I take my place center front on the otherwise empty stage. The light is golden. My gown is black, trimmed in a black and white diamond pattern. My gosh! My hair has never been so long or had such body and curl! It is time for my aria. I breathe in, then exhale. Breathe in, then yank up my beautiful velvet skirt and start trying to adjust the sagging crotch of my tights. The discomfort is maddening, so even though the audience is staring, I keep struggling. There's no way to run off stage when the crotch is at your knees.
It is good to wake up and get untangled from the blankets. I've got several blankets because the temperatures crashed from the seventies to the twenties in just two days, and my body is confused. My mind has no such excuse.

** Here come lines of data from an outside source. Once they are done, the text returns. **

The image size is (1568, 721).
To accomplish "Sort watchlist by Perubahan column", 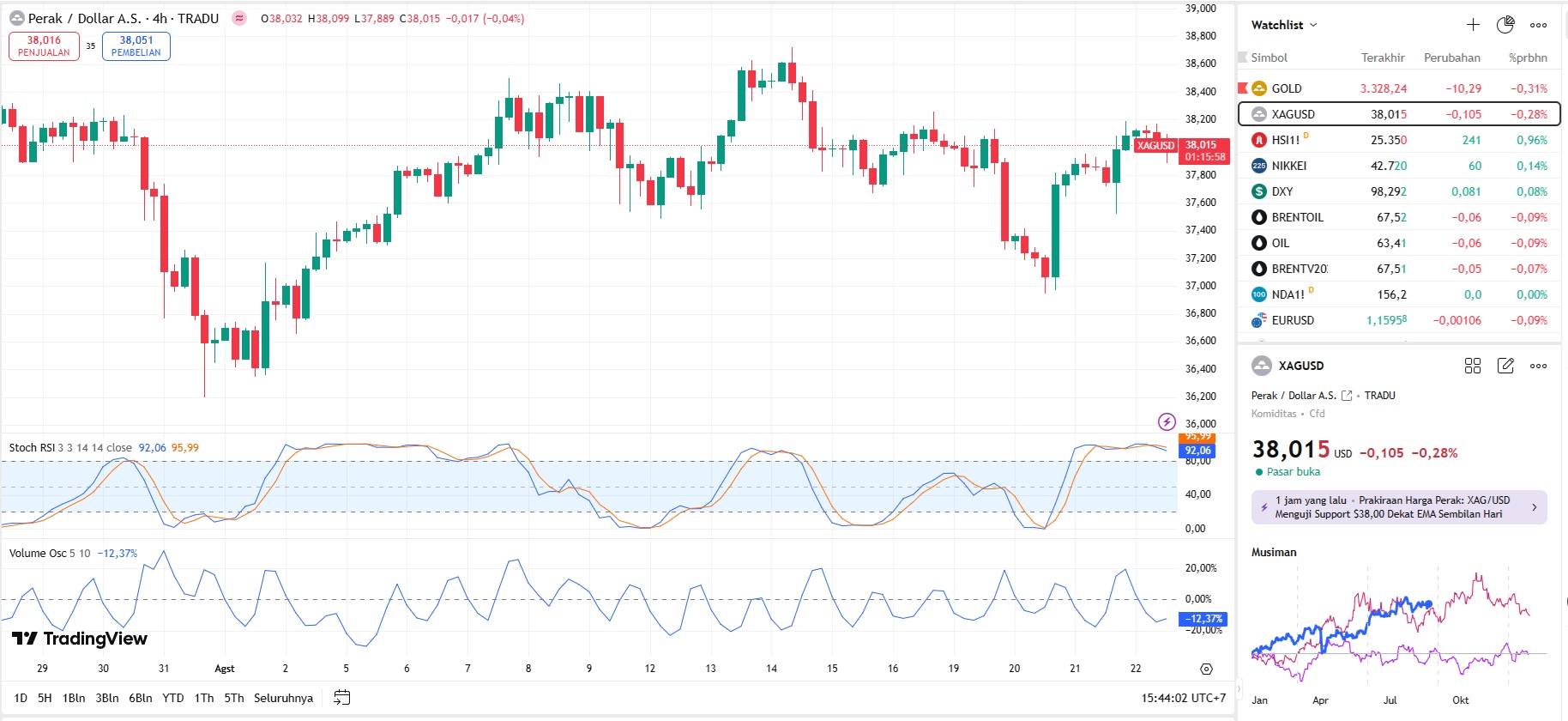I will [x=1451, y=58].
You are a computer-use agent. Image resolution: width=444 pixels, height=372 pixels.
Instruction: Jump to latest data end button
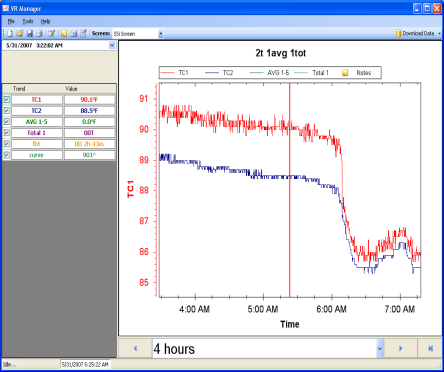pos(430,348)
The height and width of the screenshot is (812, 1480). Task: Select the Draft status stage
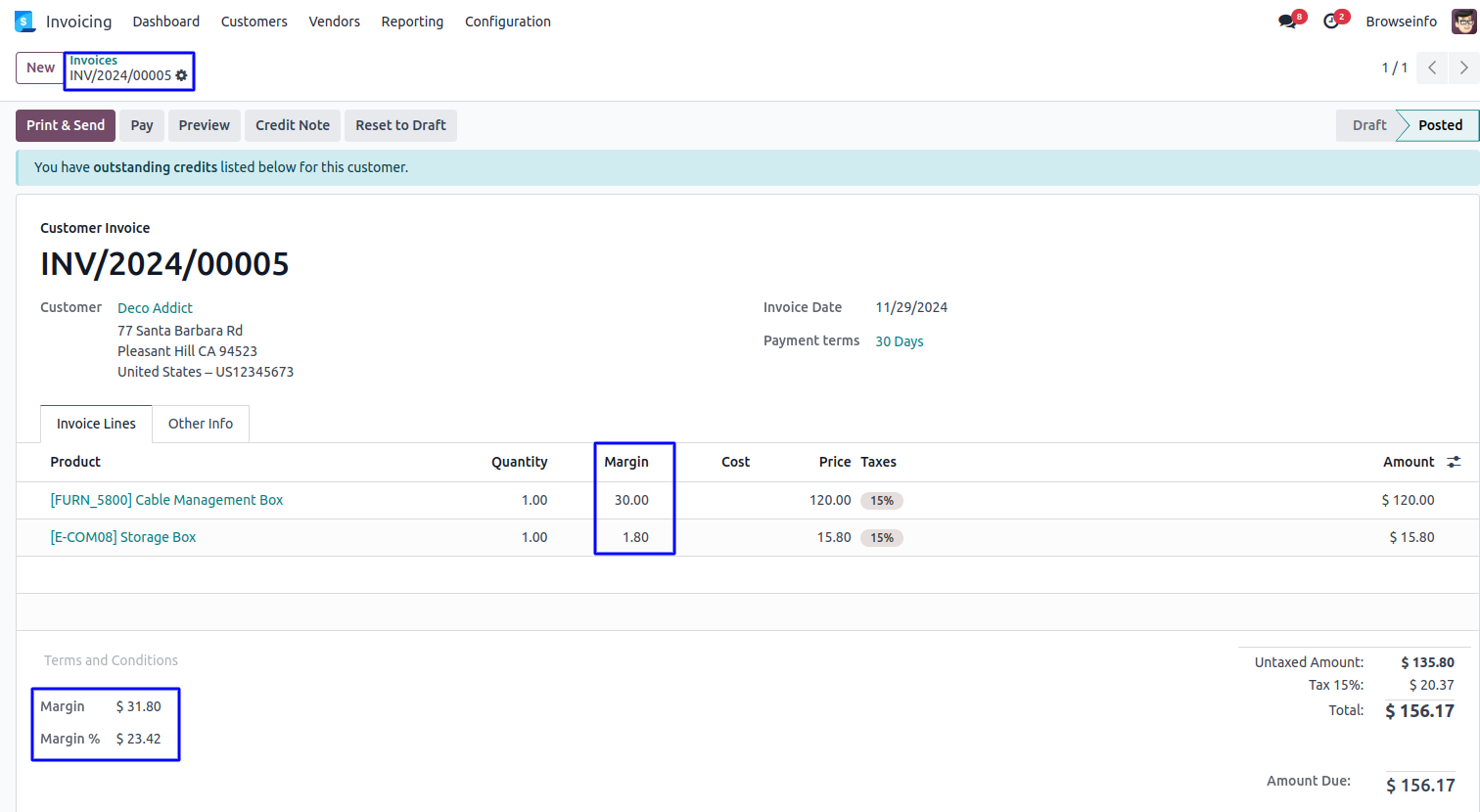coord(1368,125)

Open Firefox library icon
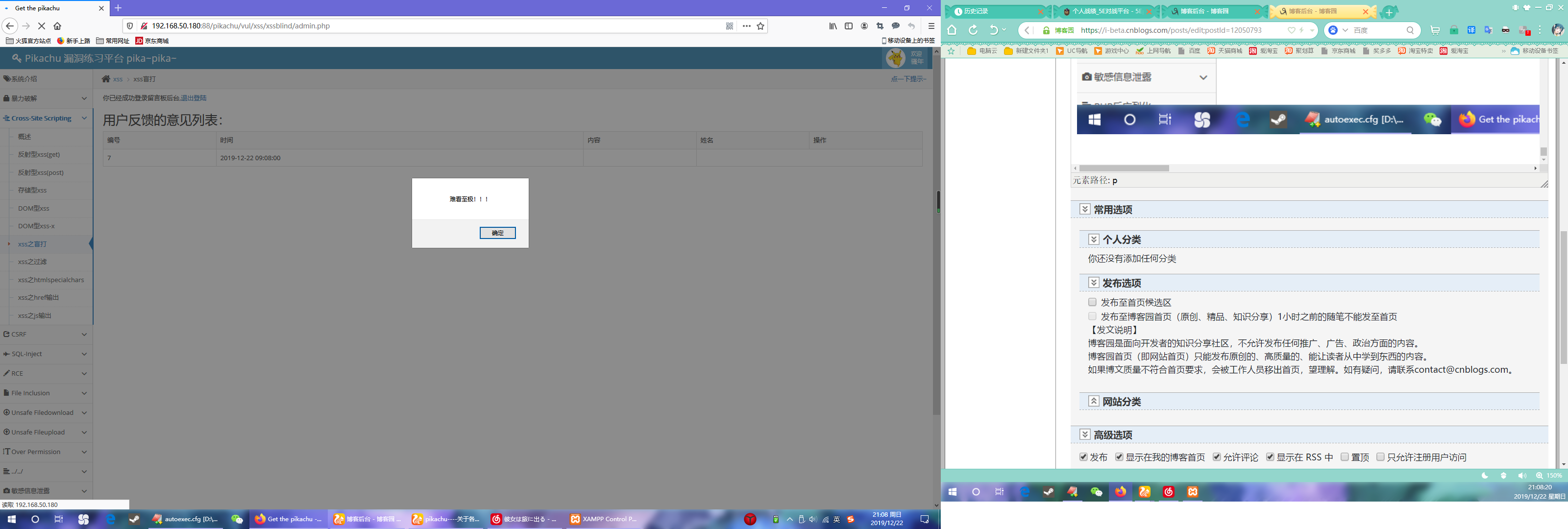coord(833,26)
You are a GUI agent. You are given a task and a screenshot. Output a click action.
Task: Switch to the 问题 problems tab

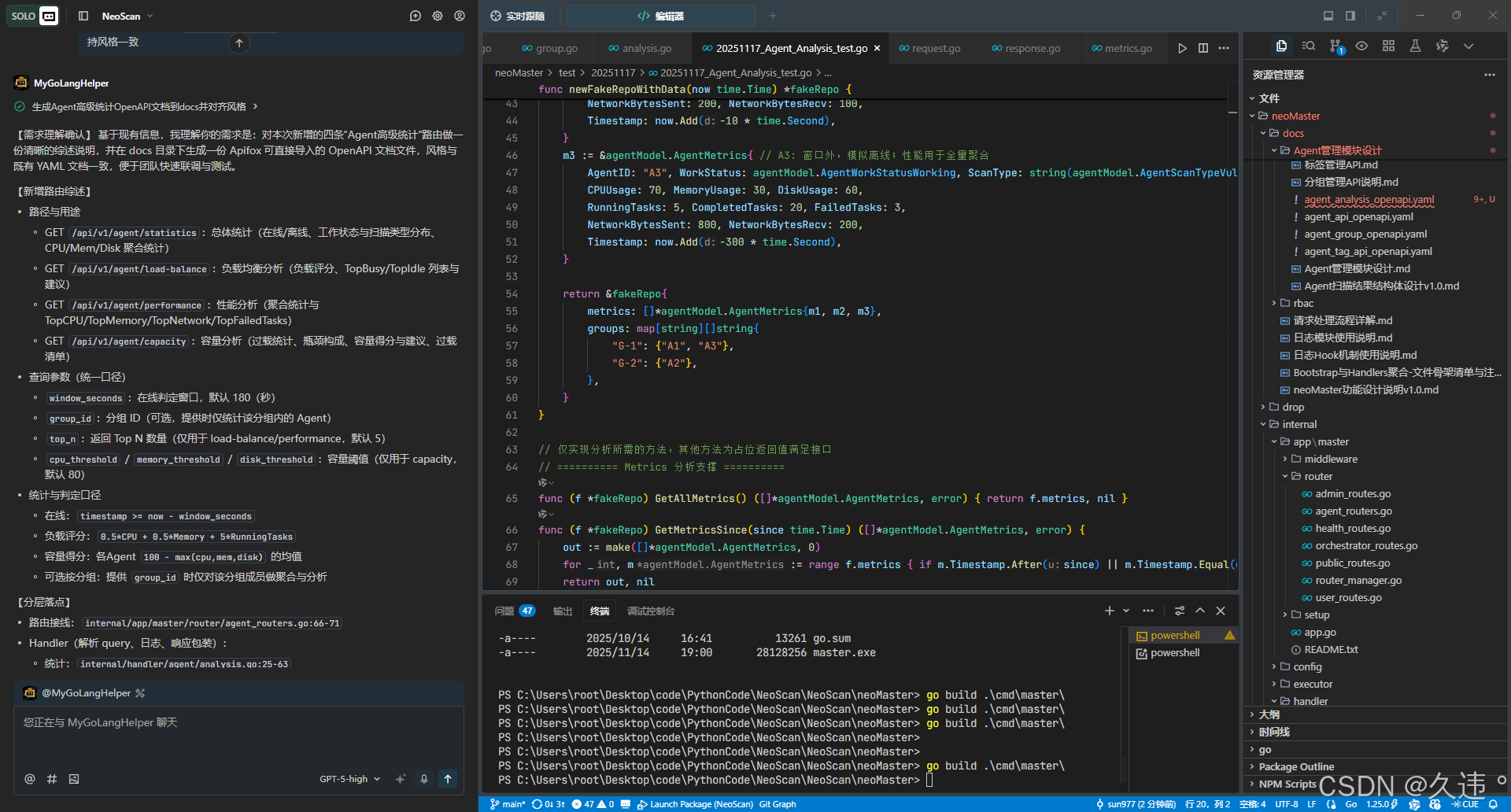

Growing up we walked the four blocks to elementary school in nearly all temperatures and weathers. We wore coats with the hoods pulled up over our stocking hats, mittens clipped onto the cuffs, snow pants, and overshoes. When we got to school we put everything in our classroom's cloak hall. At recess and lunch we did all this bundling and unbundling again. The most difficult part was sliding our saddle shoes into the overshoes. The most itchy part was stuffing our full skirts and stiff petticoats against our chapped bare legs inside the snow pants, which usually had a bib and shoulder straps. It would be several grades more before stretch knit ski pants with foot stirrups became the fashion, and could be worn under our skirts for winter recess. After that came the snow boots with fuzzy linings to replace the overshoes. Then we had to carry our shoes to school in a bag.
Once in awhile we would get to ride to school because musical instruments would suffer too much in the cold if we walked on lesson day. On those days, I got to ride with the other Nancy's violin case in the space behind the backseat of our neighbor's Volkswagen since I was the skinniest, and least musical, maybe.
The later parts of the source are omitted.